I tried this. When I do 3 gestures, I get bufnmf to deal with them very well.

even modified dirty to get it to work with the input to record through the downsampling and it works:

then you will get the latency to be expected with your WAY TOO HIGH fft settings: you are downsampling so in effect it takes 32 times longer to fill your fft! the whole point of downsampling is to keep the fft low! You will not get it with less latency for the same spectral precision, you will just save a lot of CPU. Then you might want to make the hop super small…

if you want 0.5 Hz precision, you’d need to use 2048 and 32 down, which is equivalent to run the fft at 65k at 44100 - I get the expected latency (a bit more than one second) with @fftsettings 1024 64 2048 and a good separation of DC

I think we’re talking about two things now actually.

The fluid.bufnmf~ has been working perfectly with the downsampled stuff for a few versions of the patch posted in the thread. Where the problems come in is the real-time output of fluid.nmffilter~ when set with the @bases produced by fluid.bufnmf~.

So here is the main bit of the patch, operating inside the 32x downsampled poly~:

Here is what fluid.nmffilter~ is doing:

Now you can’t tell since this is a screenshot, but the output of fluid.nmffilter~ is frozen. It seems to tick over once every 30s or something like that.

You can see the “through” output is working perfectly, and is quite steppy because of the 32x DS.

if you ds by 32, it means it takes you 3seconds to fill the fft buffer of 4096. this is why you have (like I do here) 3 seconds of latency.

the whole point of ds is to run smaller fft inside, and save CPU cost.

There is no way you can do a spectral processing on 0.5 Hz without sampling large - at that speed. This is the fundamental of FFT theory and sampling theory together. You cannot identify something larger than your window…

Does it make sense?

For info: this is how I get 3 seconds:

44100 samples per second, divided by 32 makes 1,378.125 samples per second.

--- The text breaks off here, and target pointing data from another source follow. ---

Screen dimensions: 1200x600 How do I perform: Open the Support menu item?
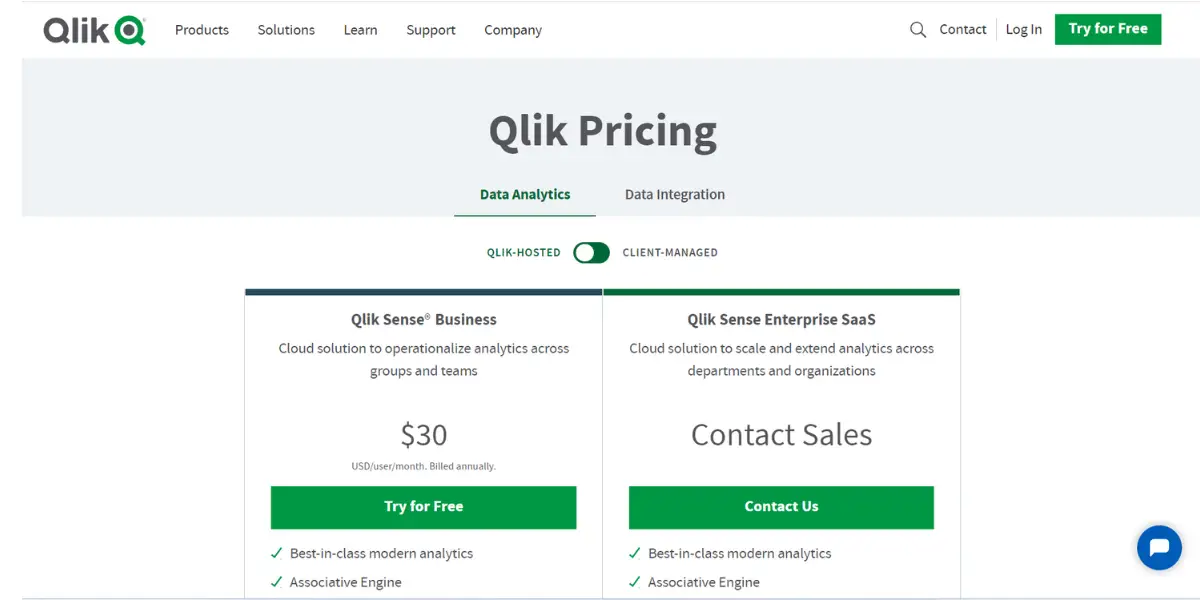[431, 30]
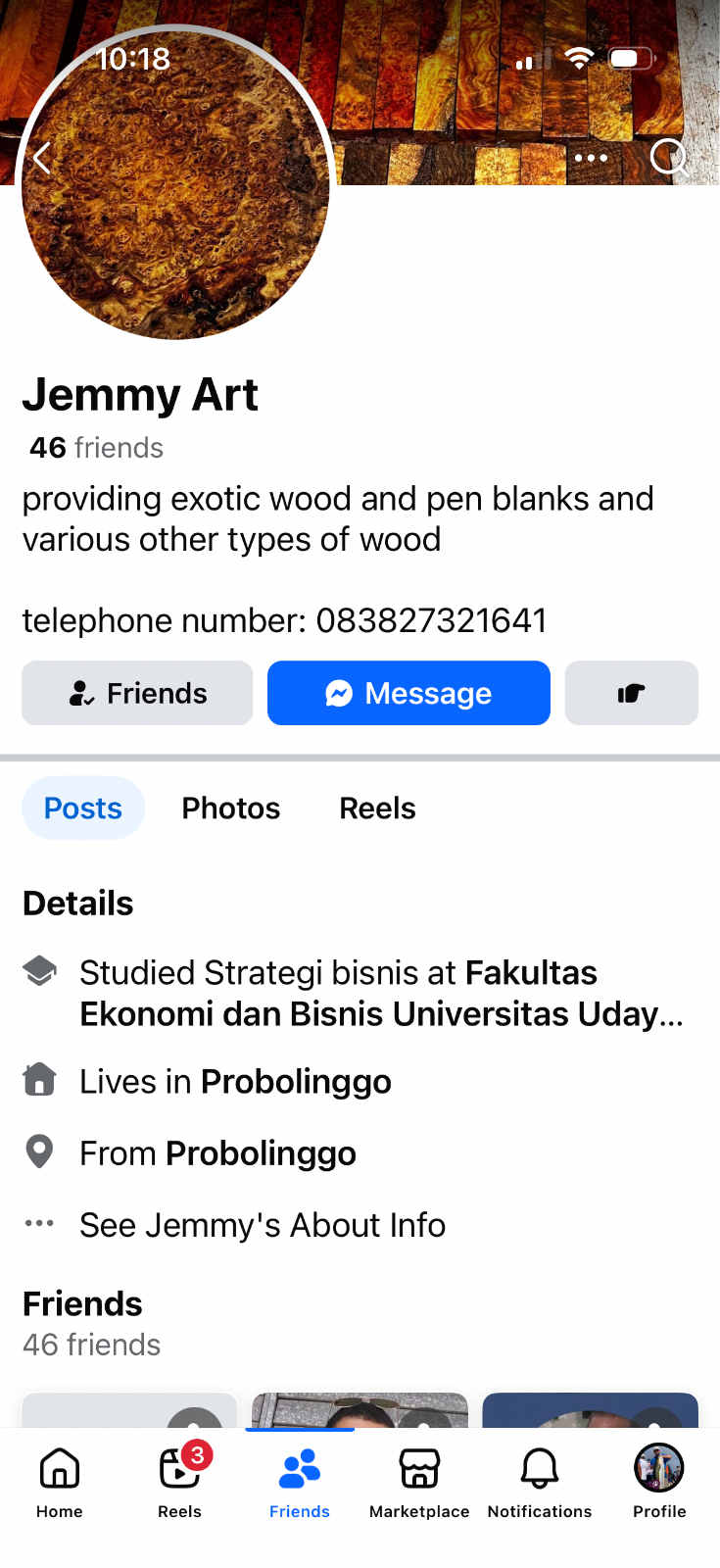Open your Profile from bottom bar
Screen dimensions: 720x1568
(659, 1480)
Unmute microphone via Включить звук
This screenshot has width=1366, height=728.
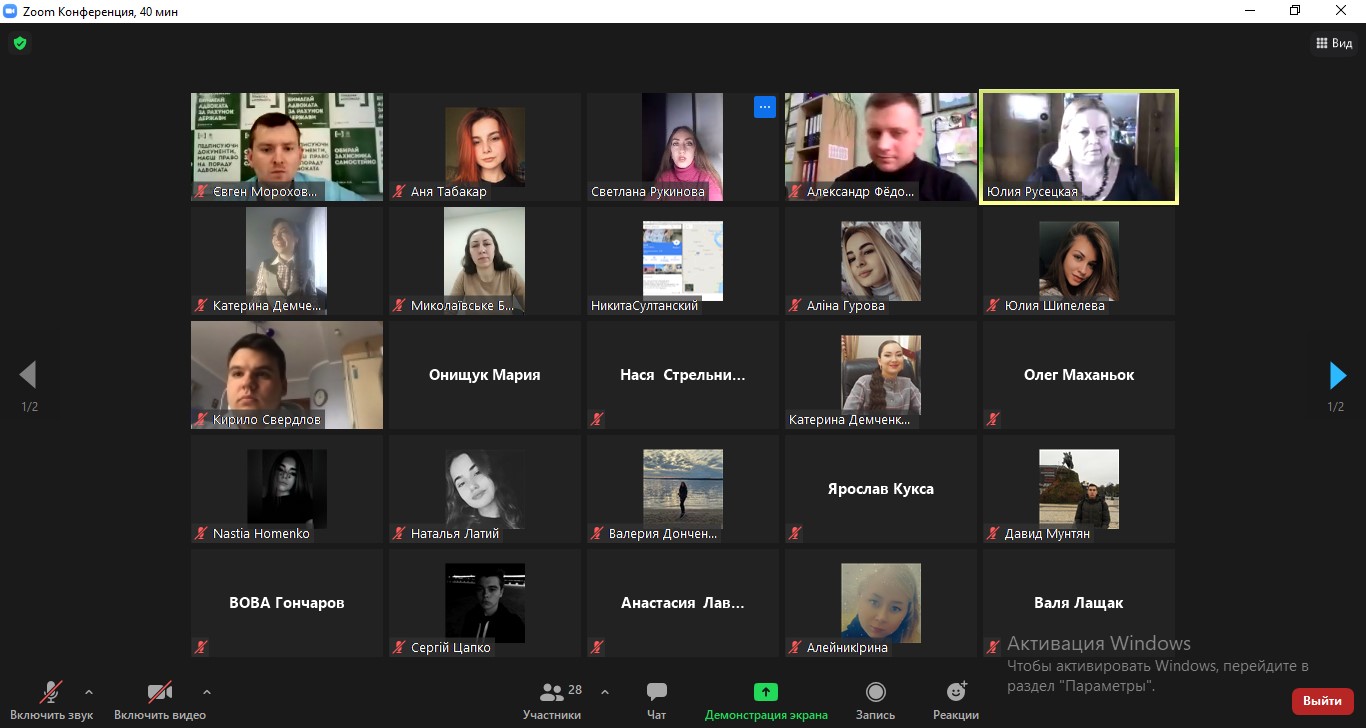(52, 700)
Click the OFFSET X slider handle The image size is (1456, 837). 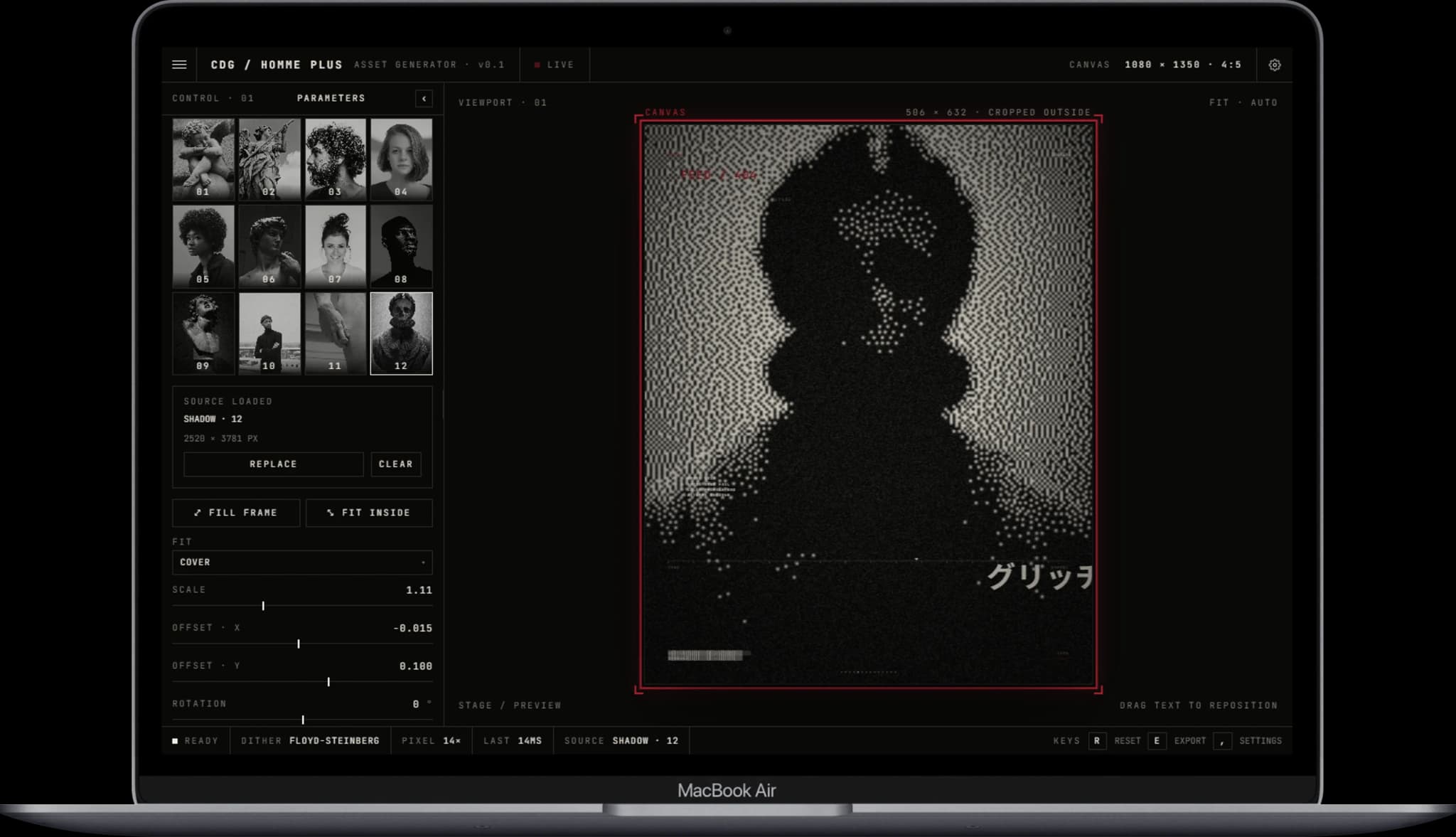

4096 samples per window, divided by 1,378.125 samples per second, makes 2.9721542 seconds per window.

I tried with much smaller fft sizes (@fftsettings 128 8 128) and that works well in terms of latency, but we’re back to square one with regards to gesture separation:

So I understand that you can’t process something bigger than the fft size, since it doesn’t “exist”. But I get lost with the other stuff.

If @fftsettings 4096 256 4096 work well for fluid.bufnmf~ at 32x downsampling, in terms of decomposition, but is too slow (3s) for real-time use. Is it just a matter of finding the middle ground there?

Or can I do something where I decompose at one fft size, and then fluid.bufcompose~ a downsampled @bases buffer to feed into fluid.nmffilter~? Or would that not work?

you are always stuck with the same problem: if you are trying to take a picture of a mountain, you need to be at a certain distance…

yes. but if you aim only for speed, you won’t get anything. Downsampling is only helpful to reduce CPU as you need smaller FFT to get the same (low end) detail. What you lose by DS is high end… the same way and reason why you use UpSampling for your distortions you love so much: you gain (and lose) nothing in the low end but you extend the top’s limit.